Closed dsanson closed 13 years ago
For bibtex, it looks like I might be able to implement this using the bibtex-ruby gem. I can also make it search not just for citekeys but for any keywords, so that
@rabbit
will suggest any articles containing the word 'rabbit' in any fields. The parsing is easy. I still struggle getting results in ruby back to vimscript.
Check the changes I've made on the multibibs branch: I'm supporting the dictionary format for completion.
I've rewritten Pandoc_bibkey in python, but that was just because I'm more used to it, and can be rewritten in ruby again if needed. (Actually, the key scanning was much cleaner in ruby. Damn python's lack of non-fixed regex look behinds!)
EDIT: I found a way to simplify the regexes. The python code should be much clearer now.
Grrr! You are pythonifiying everything. I'm much more comfortable in ruby. Of course, you're also making everything better, so I can't really complain ;-)

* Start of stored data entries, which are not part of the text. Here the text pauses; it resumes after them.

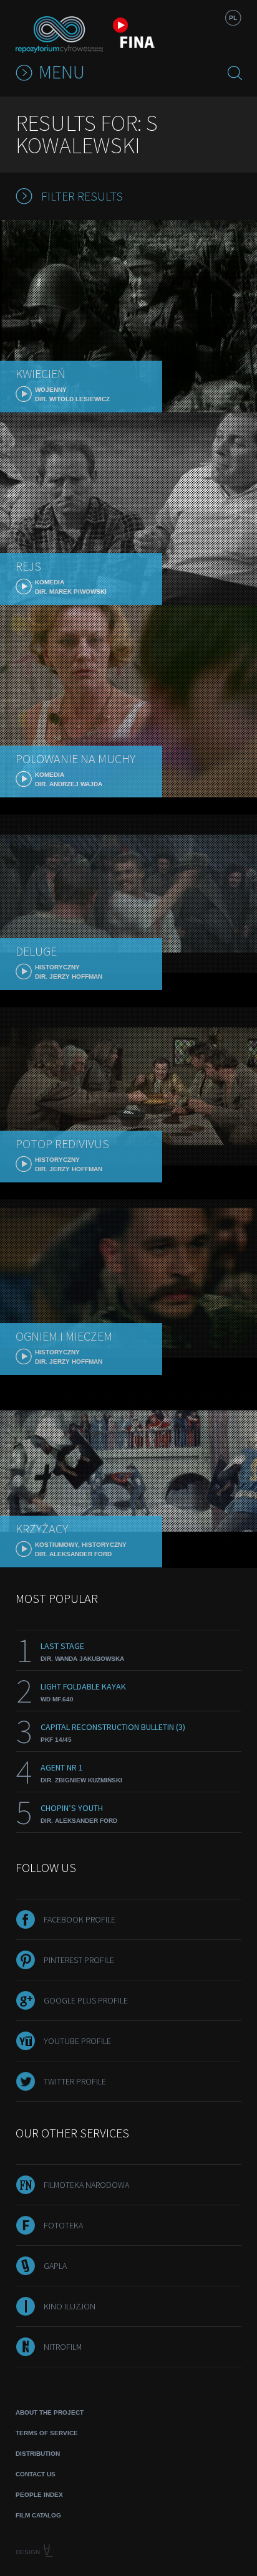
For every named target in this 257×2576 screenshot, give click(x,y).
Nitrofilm (63, 2346)
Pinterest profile (79, 1959)
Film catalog (38, 2515)
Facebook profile (79, 1919)
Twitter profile (75, 2081)
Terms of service (47, 2433)
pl (233, 17)
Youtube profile (77, 2040)
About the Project (50, 2412)
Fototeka (63, 2225)
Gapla (55, 2265)
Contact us (36, 2474)
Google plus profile (86, 2000)
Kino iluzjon (69, 2306)
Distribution (38, 2453)
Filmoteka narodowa (86, 2184)
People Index (39, 2494)
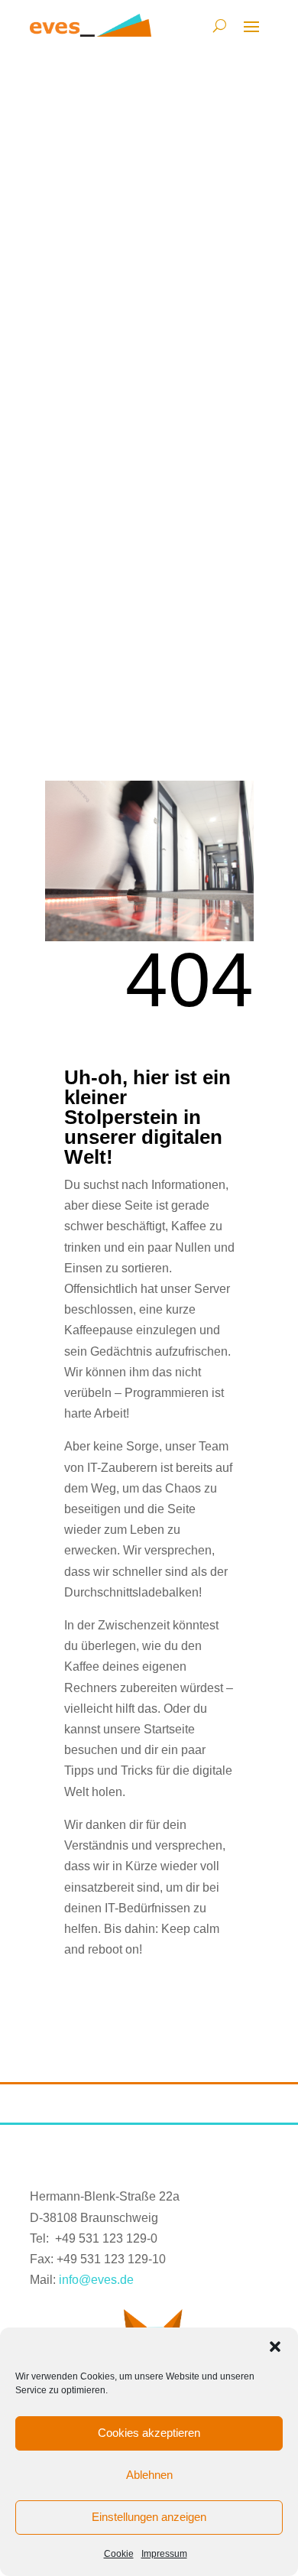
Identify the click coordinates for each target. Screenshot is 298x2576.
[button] (275, 2346)
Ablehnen (149, 2474)
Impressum (164, 2553)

Sorry for that! ;) But you were rubyfying everything first!
BTW: what do you think is best for sorting the completion items: sorting by key or by title?
I think I've tested the new features enough. If there are no comments, I'll merge the multibibs branch into master.
Not working for me. When I try to complete a key, vim hangs for several seconds, then dumps a load of error messages.
As for sorting: I would support sorting by citekey, not title. Typically when I want to enter a citation, I know the author for certain, know the title more or less, and may or may not remember the year (and my citekeys are authoryearxx). And if we sort by title, then we have to worry about whether or not to ignore leading articles like 'the' and 'an' and the like.
OK about the sorting part.
That error seems to be a problem with pybtex. What version do you have? I have 0.15 here.
I pushed some changes, so the plugin will resort to the fallback procedure if pybtex fails. Can you check if it solves the problem?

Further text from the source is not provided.